──────── TEXTO PROPORCIONADO ────────

McClelland argumentaba que, cuando uno logra un determinado trabajo, competencias como la empatía, la autodisciplina y la persuasión resultan, a la hora de alcanzar el éxito, más decisivas que el historial académico. Y propuso, a ese respecto, una metodología, conocida como «modelo de competencia», muy frecuente hoy en día en organizaciones mundialmente conocidas, para identificar las habilidades clave que convierten a alguien en un trabajador estrella en una organización concreta.

El artículo, titulado «Testing for Competence Rather than Intelligence», fue muy bien recibido por quienes se veían obligados a evaluar diariamente el rendimiento en el puesto de trabajo y determinar quiénes eran los más eficaces, qué talentos presentaban y a quiénes había que ascender. Esas personas contaban con indicadores muy rigurosos para determinar el éxito y el fracaso laboral y eran muy conscientes también de la escasa relación que existe entre las calificaciones universitarias o el prestigio académico y la eficacia en el mundo empresarial.

Como me confesó el antiguo director de un importante banco: «Estaba contratando a los mejores y más brillantes, pero veía que el éxito seguía presentando la misma curva de la campana y me preguntaba por qué razón», una pregunta cuya respuesta McClelland conocía.

────────

PROBLEMAS Y TAREAS>
- A) ¿Puedes volver a escribir, sin cambiar nada, el fragmento del texto proporcionado comprendido entre «Como me confesó» y «respuesta McClelland conocía.», ambos incluidos?
- B) Responde a estas preguntas sobre el texto proporcionado:
(i) ¿Cómo se titula el artículo que menciona?
(ii) ¿Qué tres competencias, según McClelland, resultan más decisivas que el historial académico para alcanzar el éxito?
(iii) ¿Qué cargo había ocupado la persona cuya confesión se cita al final?

──────── LISTADO SUMINISTRADO ────────

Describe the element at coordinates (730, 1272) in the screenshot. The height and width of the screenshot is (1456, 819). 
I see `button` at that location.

────────
──────── LISTADO SUMINISTRADO ────────

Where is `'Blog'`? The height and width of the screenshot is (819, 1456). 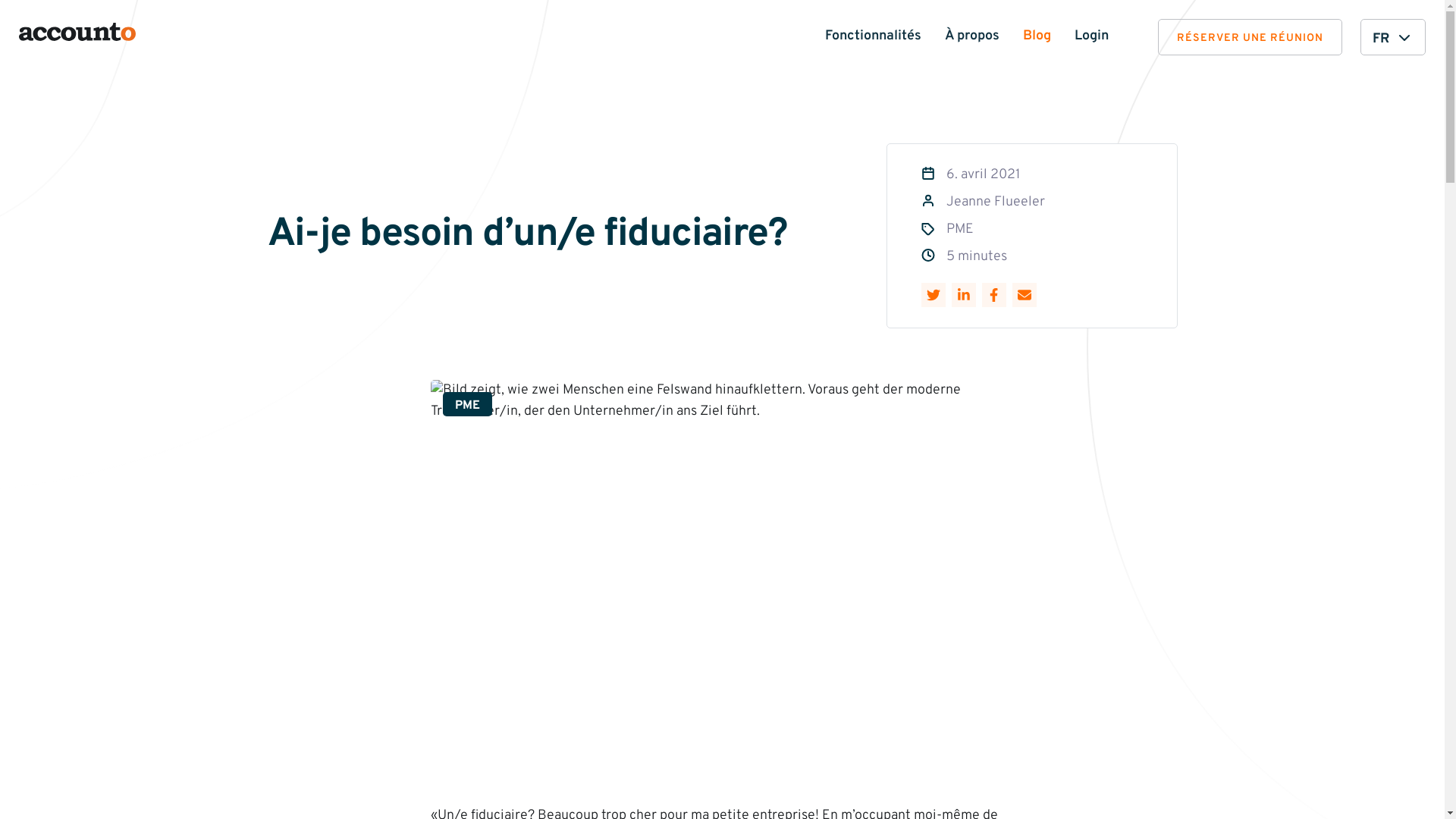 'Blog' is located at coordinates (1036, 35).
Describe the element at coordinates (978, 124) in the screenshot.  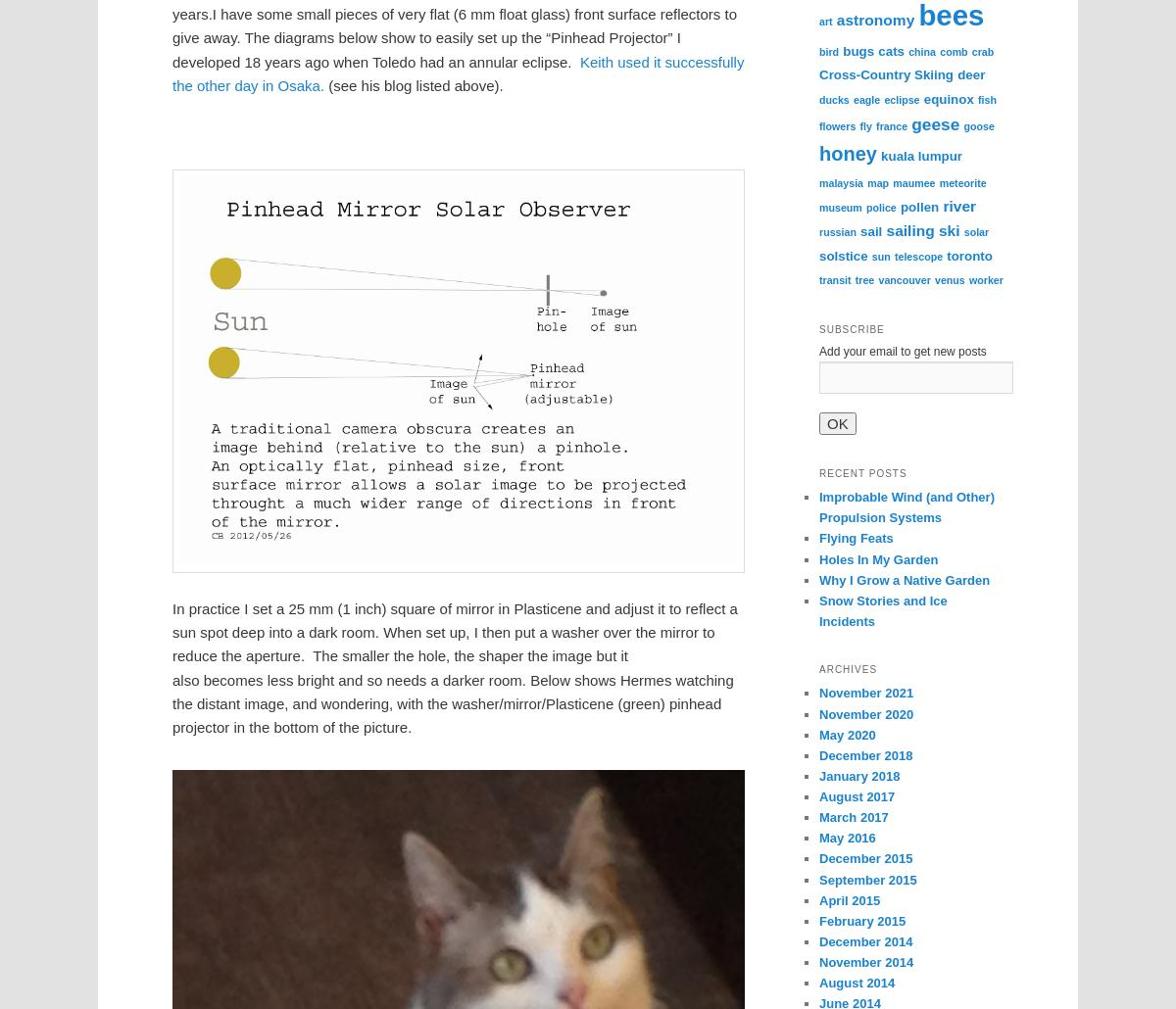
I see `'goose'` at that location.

────────
──────── LISTADO SUMINISTRADO ────────

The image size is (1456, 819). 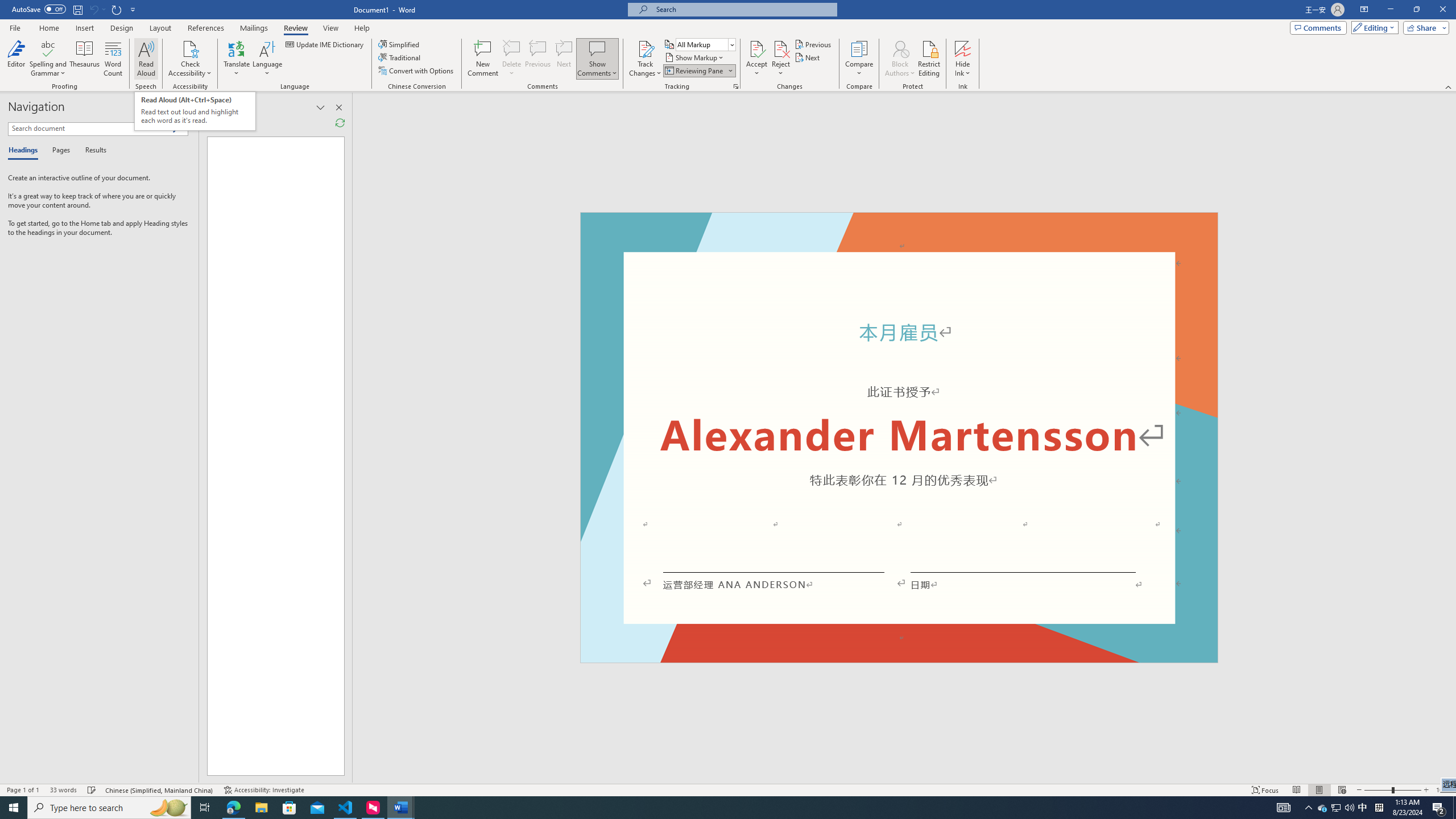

────────

SOLUCIONES DE EJERCICIOS>
- A)
Como me confesó el antiguo director de un importante banco: «Estaba contratando a los mejores y más brillantes, pero veía que el éxito seguía presentando la misma curva de la campana y me preguntaba por qué razón», una pregunta cuya respuesta McClelland conocía.

- B)
(i) «Testing for Competence Rather than Intelligence».
(ii) La empatía, la autodisciplina y la persuasión.
(iii) Había sido director de un importante banco.